- [Langkah Kerja]:
a: Dalam tulisan tentang pencalonan legislator dari Partai Golkar, situs web apa yang menjadi rujukan Prastowo Yustinus?
b: Tuliskan kelanjutan tulisan tentang pencalonan legislator dari Partai Golkar, dimulai setelah kalimat terakhir yang ditampilkan.

Pujian @Prastow Atas @Awemany Menendang Kepala Saya

Sekalipun belum memasuki tahapan Daftar Calon Sementara (DCS) Anggota Dewan Perwakilan Rakyat Daerah (DPRD) atau terbiasa disebut Legislator Jakarta Raya dari Partai Golongan Karya (Golkar), saya sudah merasa perlu menyampaikan visi, misi dan janji ini lebih awal. Soalnya, saya sudah membaca Agenda dan Platform Calon Legislator yang berasal dari Partai Demokrat.

Tentu, apa yang mereka lakukan itu satu langkah maju, paling tidak di mata saya. Sehingga tanpa melewati proses penugasan fungsionaris dari Dewan Pimpinan Daerah (DPD) Partai Golkar Daerah Khusus Ibukota (DKI) Jakarta, saya memberanikan diri juga hendak menyusun kertas posisi (positioning paper) terkait visi, misi, dan janji sebagai Calon Legislator.

Tentu saja, saya semula sama sekali belum ingin membaca apa yang ditulis, antara lain oleh sahabat saya, Dr Ardi Wirdamulia, atau lebih dikenal dengan akun twitter @awemany. Akan tetapi, manakala sejumlah sahabat mengirimkan pujian kepada apa yang ditulis Uda Awe, terutama dari Prastowo Yustinus (pemilik akun twitter @prastow), kepala saya seperti sengaja dibenturkan Mas Prastow ke tiang Monas.

Rujukan Prastow jelas, yakni www.ardiwirdamulia.com. Tanpa menunda lagi, saya segera melahap link itu, lantas membaca bagian Agenda dan Platform Uda Awe.

- [Baris Data]:
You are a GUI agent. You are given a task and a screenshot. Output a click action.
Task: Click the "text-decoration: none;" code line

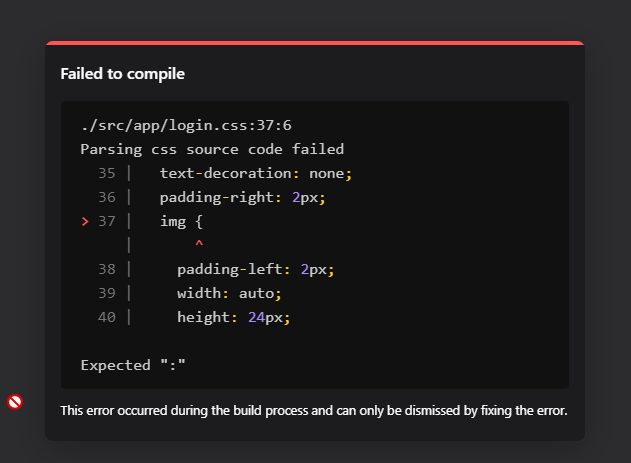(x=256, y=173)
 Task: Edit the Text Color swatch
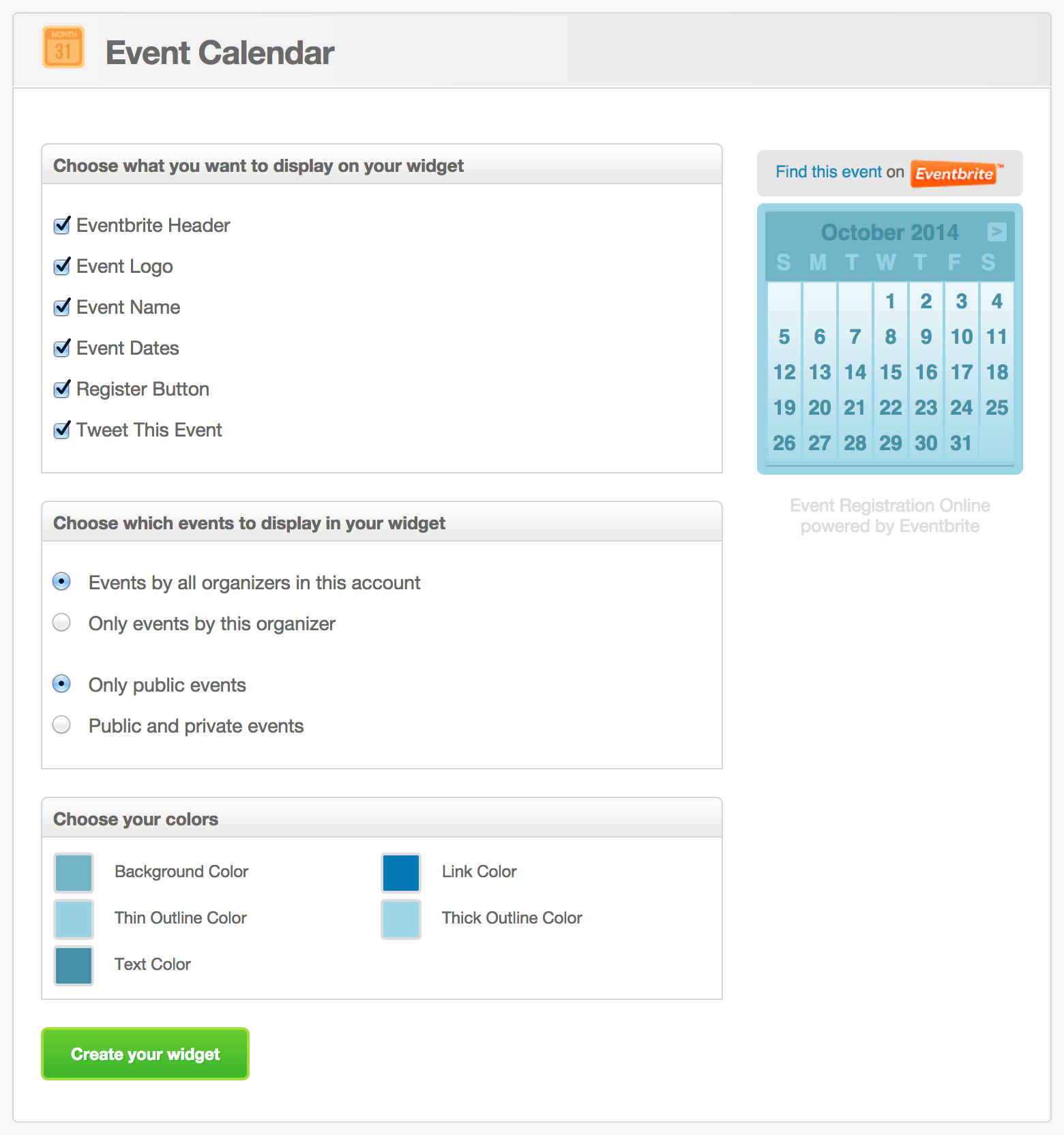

...

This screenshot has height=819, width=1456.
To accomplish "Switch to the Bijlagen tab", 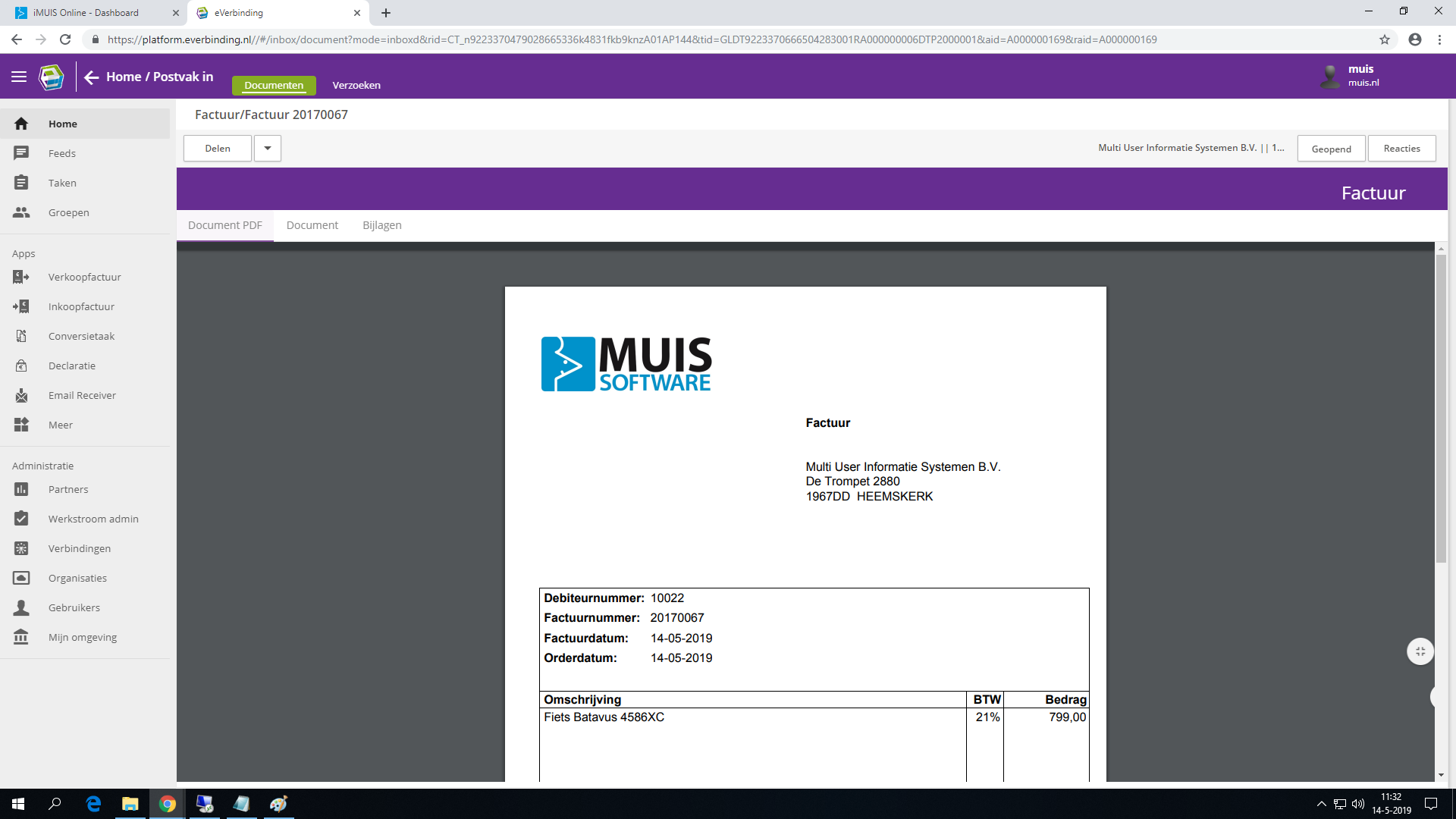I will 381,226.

- [Jawaban yang Diberikan]:
a: Prastowo Yustinus merujuk situs www.ardiwirdamulia.com.

b:
Bau wangi ekonomi pasar sosial segera hadir dalam apa yang disampaikan Uda Awe. Sesuatu yang tentu bukan tidak saya kuasai, tetapi tak ingin juga dianggap masuk ke wilayah ilmuwan lain. Tetapi, segera saya sadar, bukankah seorang politikus tiap saat siap ditaruh, ditempatkan, atau dibuang ke dalam komisi-komisi dalam tubuh legislatif apa saja, mau sesuai atau tidak dengan bidang ilmu, minat, atau bakat politikus tersebut, setelah terpilih?

Apa yang saya baca dalam bagian yang ditulis Uda Awe itu, bukan hal yang sama sekali baru. Lebih baik saya menunjukkan kebahagiaan terbesar setiap kali cuitan dari Uda Awe dan calon legislator Partai Demokrat lain muncul. Apa itu? Dedikasi yang tinggi terhadap Anies Rasyid Baswedan. Sesuatu yang nyaris saya jalankan sendiri, pada waktu Pemilihan Gubernur DKI Jakarta 2017.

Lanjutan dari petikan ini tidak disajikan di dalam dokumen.